The education secretary, Bridget Phillipson, has rightly ordered a Competition and Markets Authority review of hidden childcare charges. However, she should also examine her own department's eligibility criteria for accessing 30 hours of funded childcare. One particularly unfair exclusion is that of PhD students, who miss out on approximately £8,000 of support that most other working parents can access, despite earning only about £20,000 per year on a typical UK Research and Innovation-funded course.
A Personal Struggle
This is the situation that will affect Jamie Evans and his wife from February next year, when their soon-to-be-born daughter turns nine months old and his wife needs to return to completing her PhD on improving patient experiences of GP services.
It is obvious to anyone who knows them that they are exactly the kind of 'working family' the policy claims to support, but unfortunately they will miss out because her stipend income doesn't meet the narrow technical definition of 'income' set by the Conservatives when designing the scheme.

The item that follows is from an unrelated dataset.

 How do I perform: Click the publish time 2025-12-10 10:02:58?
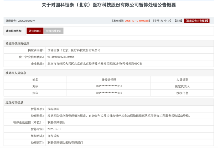pos(137,21)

They ruefully refer to this as the government's 'nerd tax'.
Proposed Solution Falls Short
The Department for Education has suggested his wife could undertake 16 hours of part-time work per week to qualify, which would be a challenge on top of the 37.5 hours of PhD work her university expects, along with caring for a newborn.
Without this support, quitting the PhD becomes an increasingly tempting option. That they are forced to consider this feels very wrong; the highest levels of education, and ultimately careers in the sciences, should be available to all with talent, regardless of life stage or financial status. Surely this is a wrong that a Labour government would consider worth righting?